Tracking media reform in Minneapolis with Craiglist's inventor, Phil Donohue and 3,000 buddies
MINNEAPOLIS, Minn. -- I knew things had gotten a bit surreal here at the National Conference for Media Reform, when, five minutes after walking inside the Minneapolis Convention Center, I bumped into one of the three or four guys most blamed for killing off the modern newspaper, Craigslist founder Craig Newmark.
You see, it is Newmark's free online ads which have helped decimate the classified ads business for newspapers -- a place where most of us earned up to 60 percent of our advertising revenue. But in person, Newmark is a shy, unassuming guy -- walking in with no entourage or sense of ego, dressed in a simple sportcoat, open shirt and West Coast geek hip thick black glasses. Because I'd interviewed him by phone a few times, I introduced myself and we chatted about the state of media while walking to the conference's opening plenary session.
"Figuring this all out will take greater brains than mine," said Newmark, after I gave him the Reader Digest version of recent reductions at the Times. "In a place like this, that won't be hard to find."
He had a point. Since 10 a.m. today I've been wandering the halls of the convention, mingling with 3,000 other people concerned about the state of modern media. Most of the folks here are seriously opposed to corporate and mainstream media -- representing community owned media, small independent efforts and a range of grass roots organizations, from Amy Goodman's Democracy Now show to filmmakers from Switzerland.

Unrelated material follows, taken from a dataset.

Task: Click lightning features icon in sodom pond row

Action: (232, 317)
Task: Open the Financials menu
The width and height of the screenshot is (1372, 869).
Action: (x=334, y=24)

It's a decidedly lefty crowd, energized by speeches from liberal media thinker Bob McChesney and Minnesota Congressman Keith Ellison, the first Muslim elected to Congress who had the dubious distinction of seeing his patriotism challenged by conservative talker Glenn Beck on his CNN Headline News show two years ago, simply for his religion ("We cannot be well informed, if all we have to listen to, is that guy," shouted Ellison about Beck during the opening plenary, to thunderous applause).

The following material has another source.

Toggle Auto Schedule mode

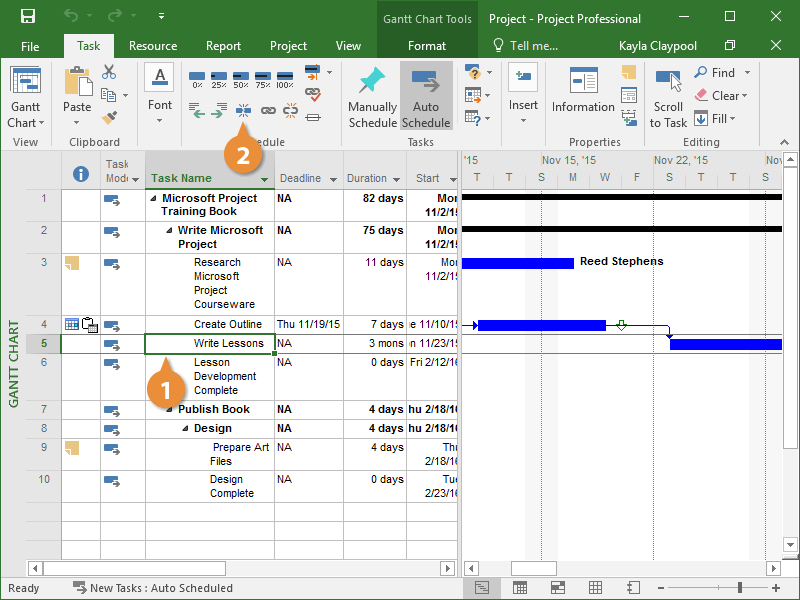(426, 98)
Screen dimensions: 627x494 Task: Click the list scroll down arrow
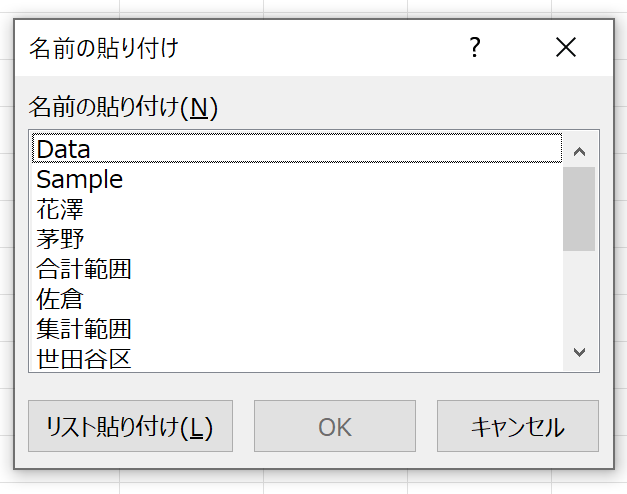[x=579, y=352]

I was invited here today by organizers to talk about the role of the media critic in modern times, and I'm heading back to town tonight. So i'll miss the main event stuff today and tomorrow featuring PBS host Bill Moyers, blogging queen Arianna Huffington, former CBS anchor Dan Rather, a screening of a new documentary by Phil Donahue and a keynote from Goodman. I have been able to hobnob a bit with critics and media thinkers from across the country, which I hope will help my future work a bit.
Unfortunately, Tim Wu, a media law professor at Columbia University and chairman of the board of Free Press (the non-profit advocacy group which organized this weekend convention), had little good news when asked about the future of the news media.
"It's clear the media world we have now is not going to exist many years into the future," said Wu, who is credited with coining the term "net neutrality," to describe requiring companies which own parts of the Internet to allow all data to travel at the same speed through its pipelines. "I wouldn't be surprised if we had a major media collapse, where every media platform we know now went away."
Wu thinks we'll either wind up with a small group of one, two or three companies controlling all commercial media in America, or a system where all media is small, community based and non-commercial, outside of media funded by foundations and the government. Neither eventuality sounds very good for someone like me, who hopes to earn a living practicing journalism professionally for a business which is not owned by the government or an ideologically skewed foundation.
Still, its heartening to see so many people gathering in one place to advocate for the continued health of a socially responsible media -- even if they are a bit tough on the same corporate owned outlets that manage to inform them of the world's events every day. I expect to come back with a raft of great ideas and contacts and at least one more cool blog post!